[Data entries]
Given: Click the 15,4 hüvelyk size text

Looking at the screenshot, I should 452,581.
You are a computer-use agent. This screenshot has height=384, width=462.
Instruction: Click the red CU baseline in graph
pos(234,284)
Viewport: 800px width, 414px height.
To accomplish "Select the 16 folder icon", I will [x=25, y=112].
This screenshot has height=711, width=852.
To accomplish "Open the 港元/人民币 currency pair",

**EXERCISE DESCRIPTION:** Your answer should consist of every line from the entries that holds "height".

**EXERCISE RESULT:**
You are a computer-use agent. This screenshot has height=384, width=462.
Viewport: 800px width, 414px height.
This screenshot has height=711, width=852.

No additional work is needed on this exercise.